Still—still I meet you here and there…
When Shakespeare’s played you hold a chair,
And some defunct, moth-eaten star
Enchants the mental prig you are…
A radical comes down and shocks
The atheistic orthodox?
You’re representing Common Sense,
Mouth open, in the audience.
And, sometimes, even chapel lures
That conscious tolerance of yours,
That broad and beaming view of truth
(Including Kant and General Booth…)
And so from shock to shock you live,
A hollow, pale affirmative…
The hour’s up… and roused from rest
One hundred children of the blest
Cheat you a word or two with feet
That down the noisy aisle-ways beat…
Forget on narrow-minded earth
The Mighty Yawn that gave you birth.”
In April, Kerry Holiday left college and sailed for France to enroll in the Lafayette Esquadrille. Amory’s envy and admiration of this step was drowned in an experience of his own to which he never succeeded in giving an appropriate value, but which, nevertheless, haunted him for three years afterward.
THE DEVIL
Healy’s they left at twelve and taxied to Bistolary’s. There were Axia Marlowe and Phoebe Column, from the Summer Garden show, Fred Sloane and Amory. The evening was so very young that they felt ridiculous with surplus energy, and burst into the cafe like Dionysian revellers.
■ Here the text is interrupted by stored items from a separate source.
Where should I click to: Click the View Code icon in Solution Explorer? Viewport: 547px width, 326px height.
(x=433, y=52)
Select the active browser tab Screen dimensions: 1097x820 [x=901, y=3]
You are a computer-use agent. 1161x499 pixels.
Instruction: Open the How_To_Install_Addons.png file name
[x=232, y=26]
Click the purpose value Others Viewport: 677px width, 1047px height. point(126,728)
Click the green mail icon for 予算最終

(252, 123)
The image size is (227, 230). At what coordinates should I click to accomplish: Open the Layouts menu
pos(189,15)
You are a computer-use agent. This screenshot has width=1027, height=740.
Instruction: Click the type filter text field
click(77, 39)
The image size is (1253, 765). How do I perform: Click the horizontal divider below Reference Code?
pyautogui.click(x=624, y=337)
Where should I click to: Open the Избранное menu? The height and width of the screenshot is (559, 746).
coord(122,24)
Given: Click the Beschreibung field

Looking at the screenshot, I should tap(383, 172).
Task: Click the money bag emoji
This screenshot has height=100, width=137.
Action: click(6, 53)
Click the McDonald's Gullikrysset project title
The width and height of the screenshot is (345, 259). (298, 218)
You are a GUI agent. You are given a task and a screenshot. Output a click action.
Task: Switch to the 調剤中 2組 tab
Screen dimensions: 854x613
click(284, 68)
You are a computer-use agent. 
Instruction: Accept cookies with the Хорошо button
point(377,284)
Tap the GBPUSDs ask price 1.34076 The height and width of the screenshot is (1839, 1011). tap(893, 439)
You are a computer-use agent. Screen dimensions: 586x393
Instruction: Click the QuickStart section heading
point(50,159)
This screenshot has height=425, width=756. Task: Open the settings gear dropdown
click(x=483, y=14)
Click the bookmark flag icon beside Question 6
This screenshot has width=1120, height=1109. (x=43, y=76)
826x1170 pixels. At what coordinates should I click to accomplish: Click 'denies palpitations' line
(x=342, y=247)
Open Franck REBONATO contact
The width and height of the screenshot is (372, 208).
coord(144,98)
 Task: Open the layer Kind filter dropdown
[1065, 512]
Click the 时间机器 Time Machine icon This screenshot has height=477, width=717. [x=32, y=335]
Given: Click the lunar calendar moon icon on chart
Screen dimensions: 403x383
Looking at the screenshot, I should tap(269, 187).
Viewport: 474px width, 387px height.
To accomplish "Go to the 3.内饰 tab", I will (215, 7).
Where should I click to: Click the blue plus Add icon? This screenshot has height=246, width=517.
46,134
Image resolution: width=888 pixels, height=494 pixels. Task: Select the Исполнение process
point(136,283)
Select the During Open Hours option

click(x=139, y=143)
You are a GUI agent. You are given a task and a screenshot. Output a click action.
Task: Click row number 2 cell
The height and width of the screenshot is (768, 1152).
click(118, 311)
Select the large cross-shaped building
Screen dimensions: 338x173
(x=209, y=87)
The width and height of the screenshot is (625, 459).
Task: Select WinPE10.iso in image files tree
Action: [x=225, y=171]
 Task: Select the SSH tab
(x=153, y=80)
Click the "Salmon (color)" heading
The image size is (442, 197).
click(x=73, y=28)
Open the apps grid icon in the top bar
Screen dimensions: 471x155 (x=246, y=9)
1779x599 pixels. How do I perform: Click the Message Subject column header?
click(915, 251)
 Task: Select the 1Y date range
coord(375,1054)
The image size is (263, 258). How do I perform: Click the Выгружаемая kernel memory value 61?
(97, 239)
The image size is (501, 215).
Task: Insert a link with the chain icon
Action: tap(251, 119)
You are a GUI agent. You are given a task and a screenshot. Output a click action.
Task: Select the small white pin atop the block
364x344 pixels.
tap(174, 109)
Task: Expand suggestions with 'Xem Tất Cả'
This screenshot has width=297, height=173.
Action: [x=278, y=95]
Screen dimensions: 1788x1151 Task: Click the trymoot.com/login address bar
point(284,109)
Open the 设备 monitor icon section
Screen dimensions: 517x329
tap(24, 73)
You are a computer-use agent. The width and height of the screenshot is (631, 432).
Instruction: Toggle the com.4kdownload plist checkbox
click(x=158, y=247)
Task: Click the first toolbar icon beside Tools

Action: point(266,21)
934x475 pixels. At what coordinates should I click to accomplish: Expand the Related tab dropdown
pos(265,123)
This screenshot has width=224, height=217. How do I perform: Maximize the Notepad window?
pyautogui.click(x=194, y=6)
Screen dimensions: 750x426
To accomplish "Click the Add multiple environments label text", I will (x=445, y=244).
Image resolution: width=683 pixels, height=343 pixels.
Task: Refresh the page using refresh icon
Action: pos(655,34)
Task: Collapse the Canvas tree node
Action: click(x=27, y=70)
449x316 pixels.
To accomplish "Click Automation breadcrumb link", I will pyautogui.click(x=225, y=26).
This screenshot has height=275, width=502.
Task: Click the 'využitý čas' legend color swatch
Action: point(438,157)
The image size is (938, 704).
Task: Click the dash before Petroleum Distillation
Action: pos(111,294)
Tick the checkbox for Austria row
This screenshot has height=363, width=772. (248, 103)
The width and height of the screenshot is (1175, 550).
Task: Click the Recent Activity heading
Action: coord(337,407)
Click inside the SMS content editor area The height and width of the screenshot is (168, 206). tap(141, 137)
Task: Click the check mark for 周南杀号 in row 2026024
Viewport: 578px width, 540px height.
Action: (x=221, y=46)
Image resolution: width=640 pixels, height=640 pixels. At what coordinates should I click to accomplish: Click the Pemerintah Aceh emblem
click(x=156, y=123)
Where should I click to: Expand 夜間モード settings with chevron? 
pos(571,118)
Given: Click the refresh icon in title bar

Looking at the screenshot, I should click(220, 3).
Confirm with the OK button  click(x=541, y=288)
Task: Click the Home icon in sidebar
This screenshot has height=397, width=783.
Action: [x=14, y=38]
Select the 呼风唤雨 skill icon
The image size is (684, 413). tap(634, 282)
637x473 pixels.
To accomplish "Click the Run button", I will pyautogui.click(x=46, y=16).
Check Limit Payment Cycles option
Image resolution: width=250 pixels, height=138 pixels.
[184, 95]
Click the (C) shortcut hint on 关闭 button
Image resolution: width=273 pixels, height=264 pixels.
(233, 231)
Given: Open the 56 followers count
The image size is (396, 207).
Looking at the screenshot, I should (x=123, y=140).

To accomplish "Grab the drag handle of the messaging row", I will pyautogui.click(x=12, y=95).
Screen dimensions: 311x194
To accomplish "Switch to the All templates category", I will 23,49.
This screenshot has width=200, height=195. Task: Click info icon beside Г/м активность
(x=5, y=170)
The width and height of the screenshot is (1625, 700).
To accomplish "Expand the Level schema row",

“Table for four in the middle of the floor,” yelled Phoebe. “Hurry, old dear, tell ‘em we’re here!”
“Tell ‘em to play ‘Admiration’!” shouted Sloane. “You two order; Phoebe and I are going to shake a wicked calf,” and they sailed off in the muddled crowd. Axia and Amory, acquaintances of an hour, jostled behind a waiter to a table at a point of vantage; there they took seats and watched.
“There’s Findle Margotson, from New Haven!” she cried above the uproar. “‘Lo, Findle! Whoo-ee!”
“Oh, Axia!” he shouted in salutation. “C’mon over to our table.” “No!” Amory whispered.
“Can’t do it, Findle; I’m with somebody else! Call me up tomorrow about one o’clock!”
Findle, a nondescript man-about-Bisty’s, answered incoherently and turned back to the brilliant blonde whom he was endeavoring to steer around the room.
“There’s a natural damn fool,” commented Amory.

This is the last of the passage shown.